文档片段:
####
用于自定义语料在hanlp2.0如何训练？

littlebigus · October 1, 2021, 3:04pm

何博士您好，我使用默认语料库进行某一领域的实体识别结果并不是很好，加上自定义词典效果也还是一般，想问一下hanlp2.0是否支持训练自定义语料呢？我在论坛里面查找发现所问的问题都是关于语料标注的，但是自定义语料要如何进行训练呢？是否有类似的接口直接加载呢？在python中的实现方式是什么样子的？

hankcs · October 1, 2021, 5:30pm

当然有，整个框架都是模块化的。例子参考：

github.com

hankcs/HanLP/blob/master/plugins/hanlp_demo/hanlp_demo/zh/train/open_small.py#L55


    CTB8_POS_TRAIN,
    CTB8_POS_DEV,
    CTB8_POS_TEST,
    SortingSamplerBuilder(batch_size=32),
    hard_constraint=True,
    max_seq_len=510,
    char_level=True,
    dependencies='tok',
    lr=1e-3,
),
'ner': TaggingNamedEntityRecognition(
    MSRA_NER_TOKEN_LEVEL_SHORT_IOBES_TRAIN,
    MSRA_NER_TOKEN_LEVEL_SHORT_IOBES_DEV,
    MSRA_NER_TOKEN_LEVEL_SHORT_IOBES_TEST,
    SortingSamplerBuilder(batch_size=32),
    max_seq_len=510,
    hard_constraint=True,
    char_level=True,
    lr=1e-3,
    secondary_encoder=RelativeTransformerEncoder(256, k_as_x=True, feedforward_dim=128),
    dependencies='tok',

语料格式参考：https://hanlp.hankcs.com/docs/api/hanlp/datasets/index.html

fastislow · April 12, 2022, 3:04am

我也有同样的场景。在这个 demo 中只留下 NER 任务可以正常运行，但是在 NER 任务中加上参数 crf=TRUE，就会抛出一个异常：

Traceback (most recent call last):
File “/Users/onion/Library/Application Support/IntelliJIdea2019.3/python/helpers/pydev/pydevd.py”, line 1434, in _exec
pydev_imports.execfile(file, globals, locals) # execute the script
File "/Users/onion/Library/Application Support/IntelliJIdea2019.3/python/helpers/pydev/pydev_imps/pydev_execfile.py", line 18, in execfile
exec(compile(contents+"\n", file, ‘exec’), glob, loc)
####
数据摘录:
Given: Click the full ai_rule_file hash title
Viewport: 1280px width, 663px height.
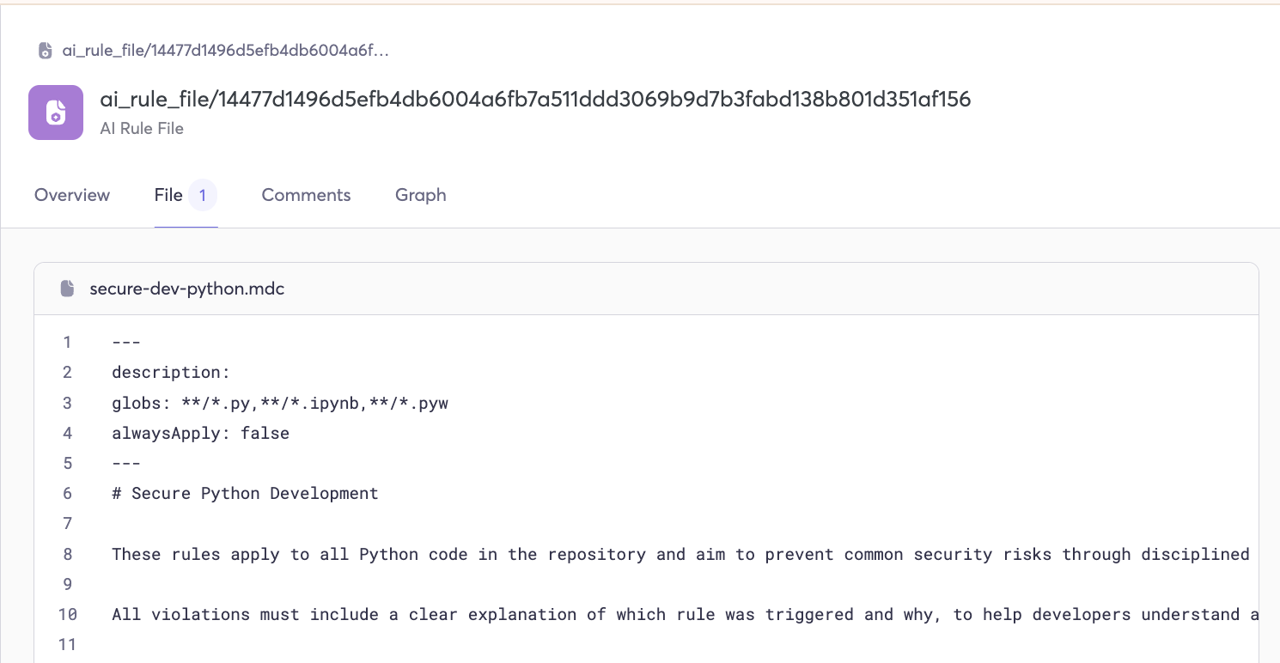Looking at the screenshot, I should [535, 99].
####
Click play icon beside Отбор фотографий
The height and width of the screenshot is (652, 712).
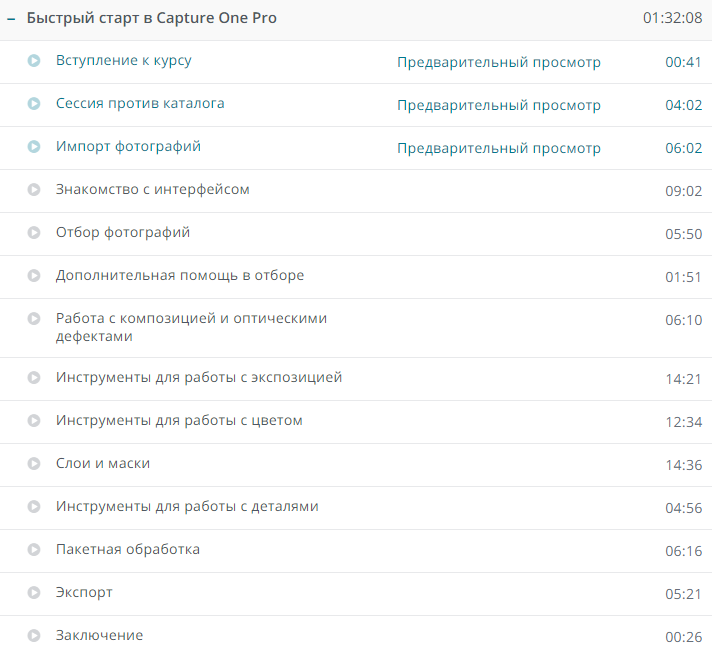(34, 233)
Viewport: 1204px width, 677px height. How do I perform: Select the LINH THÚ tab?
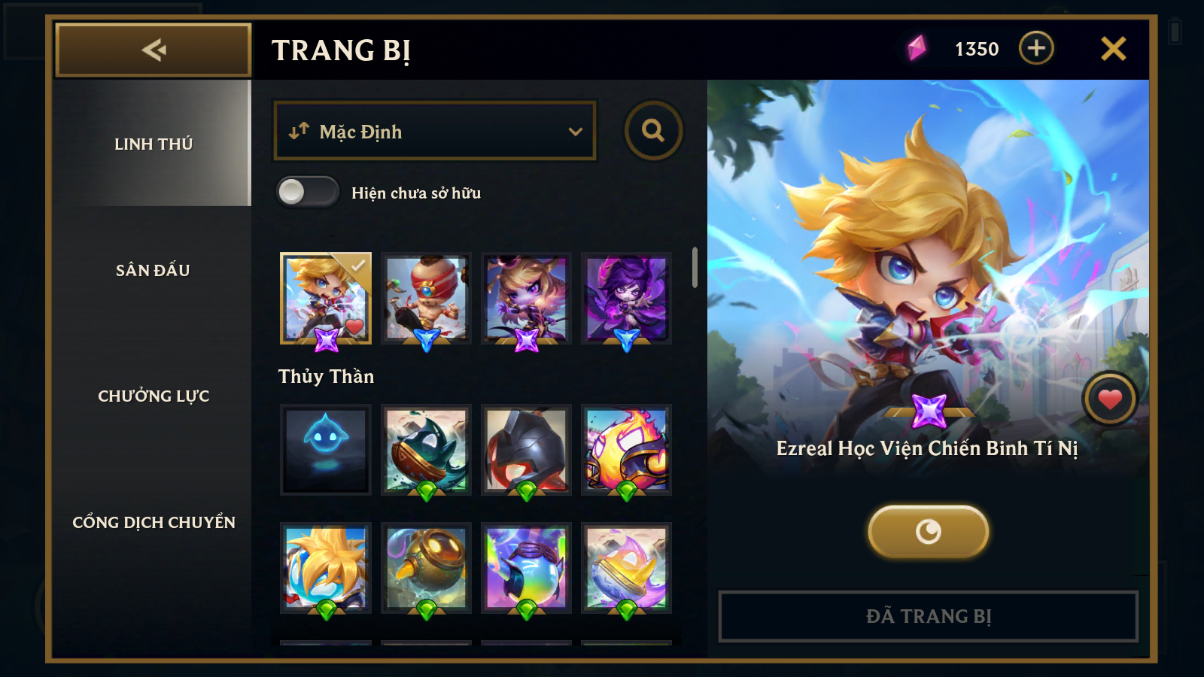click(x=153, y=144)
####
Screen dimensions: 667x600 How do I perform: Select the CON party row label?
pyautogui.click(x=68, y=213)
####
任务要求: 在这段关于 HanLP 2.0 训练的论坛帖子中，回复者为什么说该版本支持用自定义语料进行训练？请用一到三句话说明。

参考答案: 回复者说当然支持，原因是整个框架都是模块化的。他还给出了训练示例代码的链接，并附上了语料格式的参考文档。